Last week’s dramatic suspension of investor withdrawals from the Woodford Equity Income Fund means thousands of retail investors will be unable to access cash tied up in the fund for at least 28 days. The freeze could potentially stretch to months while Neil Woodford, the listed fund’s manager, attempts to sell off assets to raise the liquidity needed to fund further withdrawals. Because many of the fund’s assets consist of equity in illiquid, unlisted private companies, there is very little clarity on how long it might be before investors will again be able to sell their holdings should they wish.
The incident has prompted Andrew Bailey, the chief executive of the FCA, to suggest in an interview with the Financial Times that rules might need updating to further protect investors in listed funds.

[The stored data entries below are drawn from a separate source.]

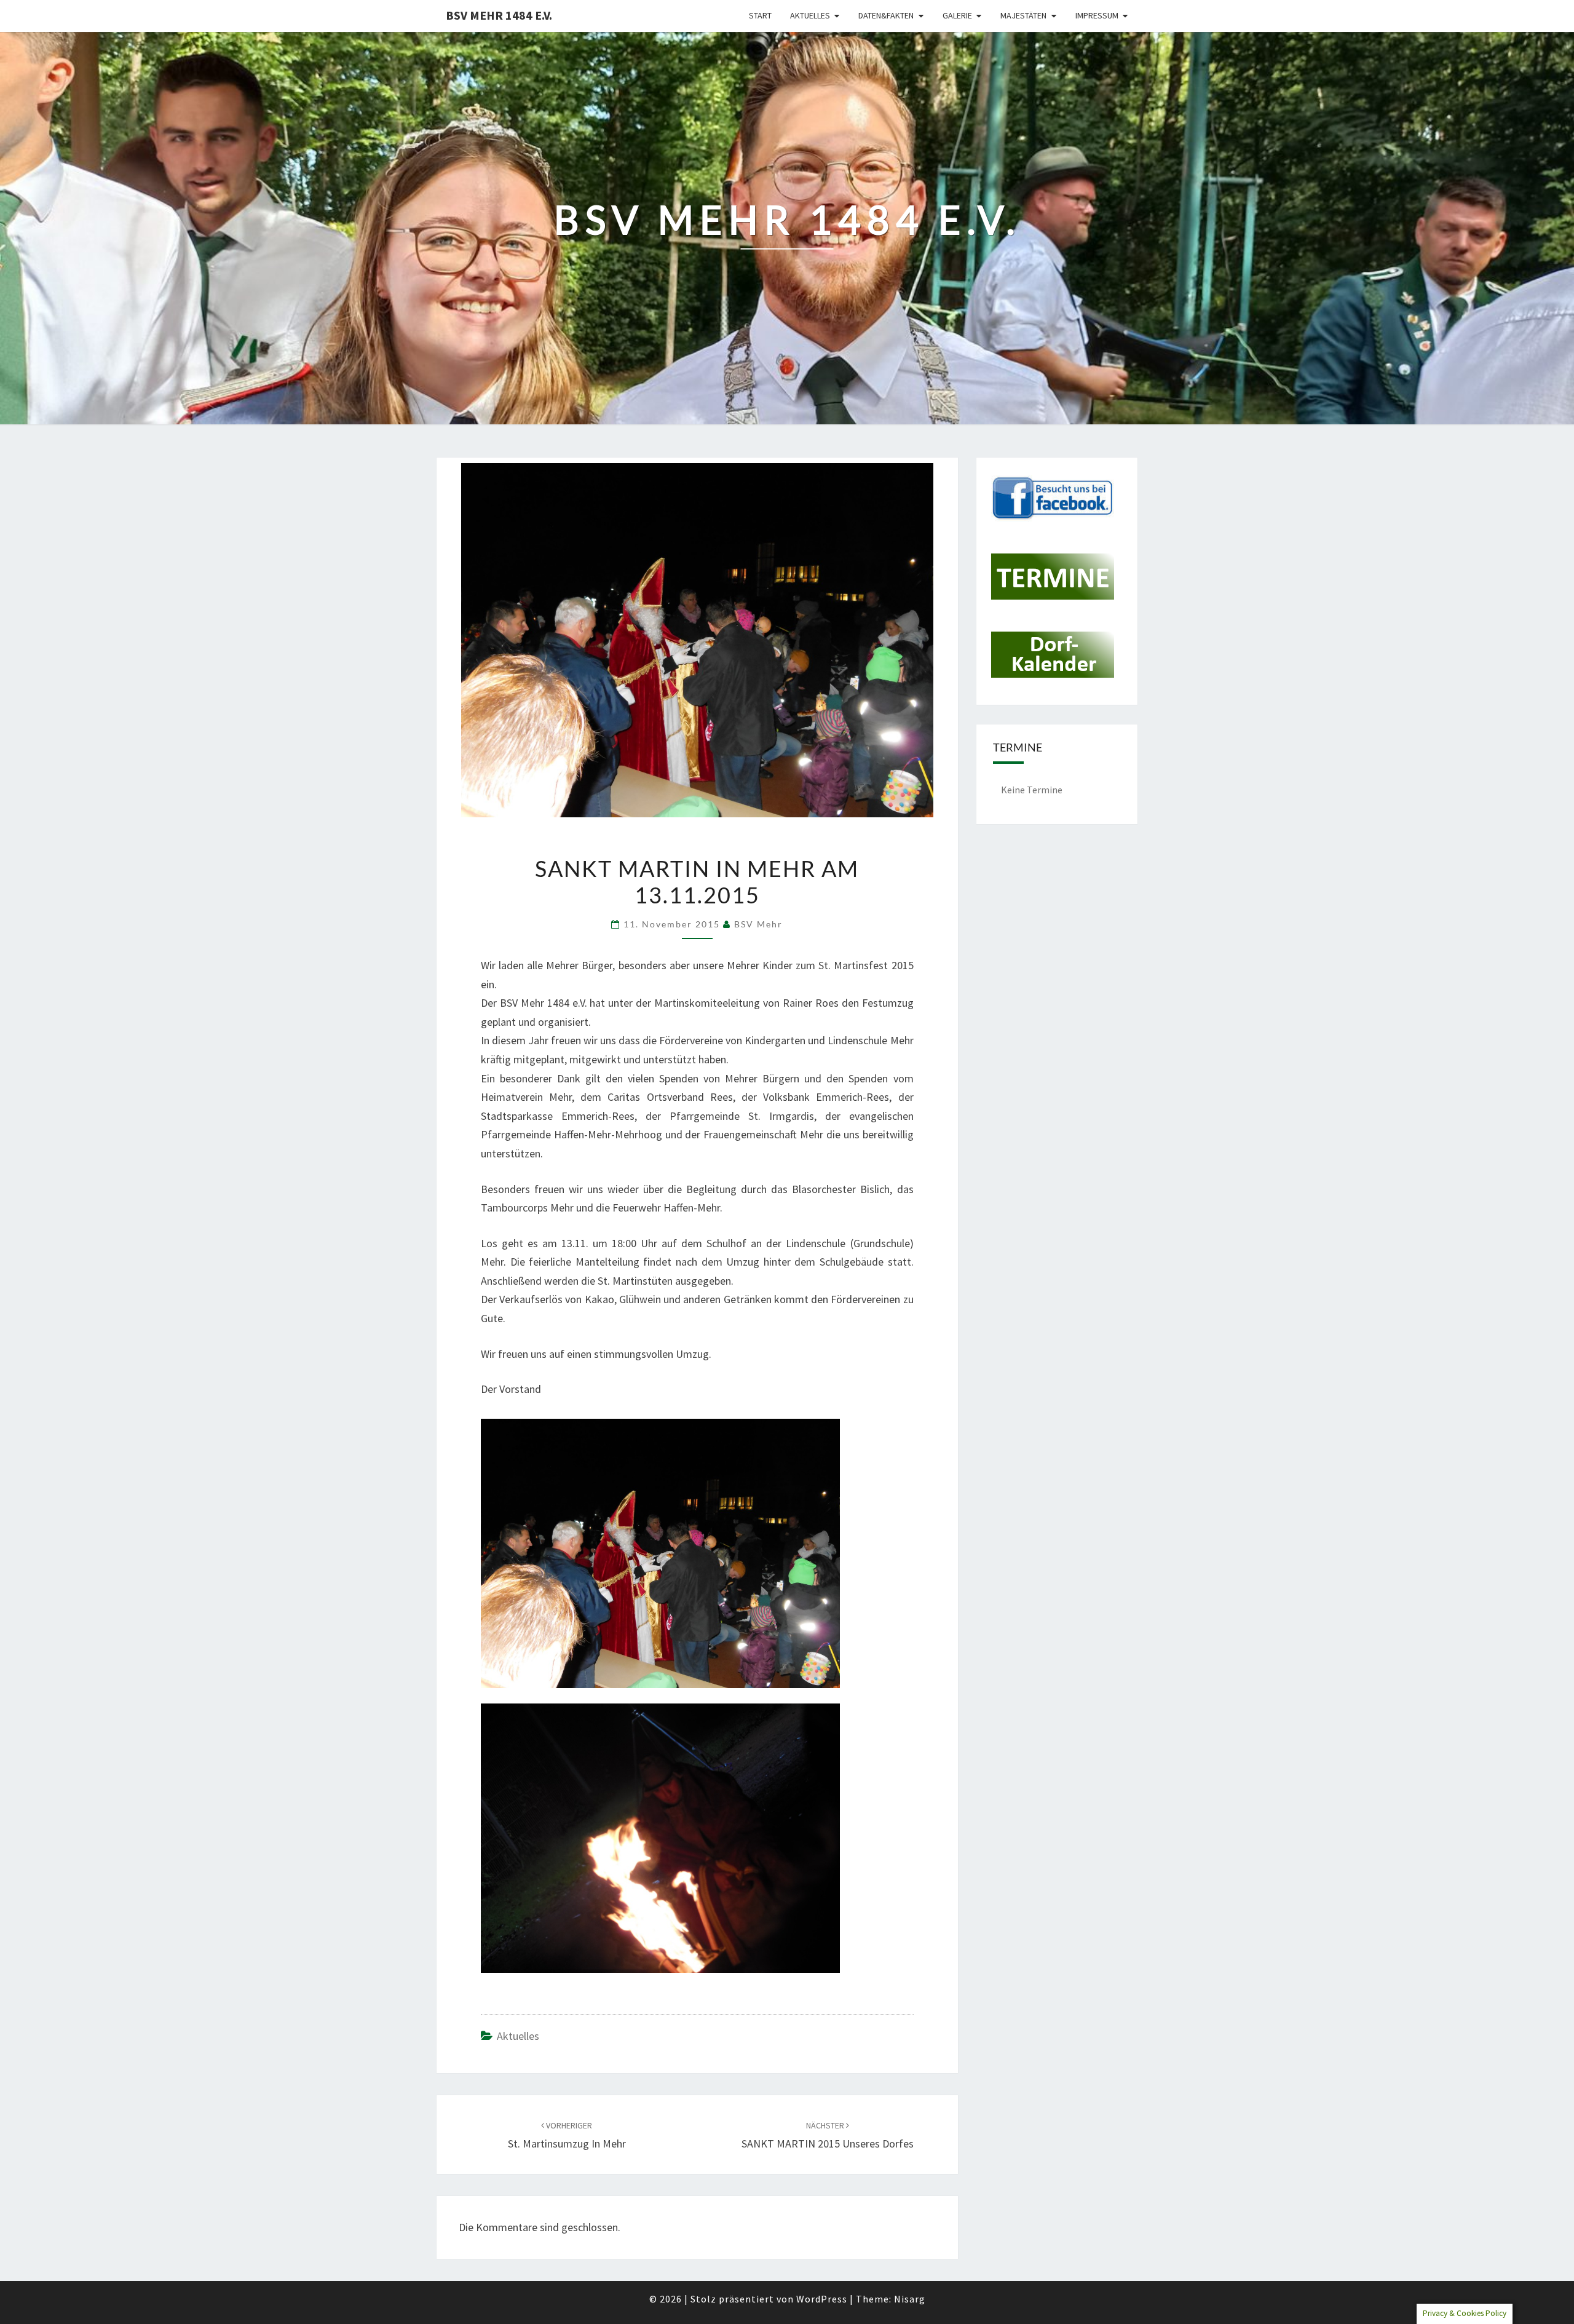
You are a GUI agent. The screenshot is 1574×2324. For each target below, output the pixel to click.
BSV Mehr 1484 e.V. (499, 15)
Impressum (1096, 15)
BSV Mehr (758, 924)
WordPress (821, 2299)
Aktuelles (810, 15)
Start (760, 15)
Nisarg (909, 2299)
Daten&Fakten (886, 15)
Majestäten (1023, 15)
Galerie (957, 15)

The FCA, the body which regulates the UK’s consumer-facing financial services and investment products market, does have rules designed to prevent funds encountering liquidity problems when a rush of investors move to cut their losses by selling holdings. These include a stipulation that listed funds hold no more than a 10% allocation to equity in privately held companies.
Because these holdings can’t be quickly and easily sold on an exchange in the same way as exchange listed assets, any major outflow of investor capital is difficult to facilitate without a fire sale at significant losses. The Woodford Equity Income Fund was invested in a lot of privately held companies, particularly in the biotech sector. To get around the rules, Woodford listed several companies in which his fund had sizeable stakes on the Guernsey Stock Exchange. This meant they theoretically became publically traded companies and didn’t count towards the 10% threshold. However, in reality, these stocks were rarely traded and have low liquidity.
When the latest wave of investor redemptions hit the fund, which has shrunk to around £3.7 billion from a peak of over £10 billion, Woodford was forced to suspend trading last week in order to rebalance its assets for greater liquidity. The current asset mix simply didn’t have the liquidity levels to be sold off to raise the cash to pay out the number of redemptions being requested.
The FCA has also come under fire for a perceived slowness in its response to the crisis and the fact its rules, set out to protect retail investors, were so easily worked around by the fund – leading to exactly the situation they are supposed to prevent. The Guernsey Stock Exchange has said it had contacted the FCA in April with concerns over the Woodford holdings but a meeting was not set up until a month later.
Mr Bailey has said that the FCA will learn “lessons” from the current Woodford situation as it finalises new rules for open-ended funds investing in illiquid assets. The last time retail-facing funds suspended trading in this way was a number of REITs forced into the same action in 2016 after the Brexit referendum spooked markets. But Mr Bailey also cautioned wider changes that would affect investment funds such as Mr Woodford’s would have to be done at an EU level.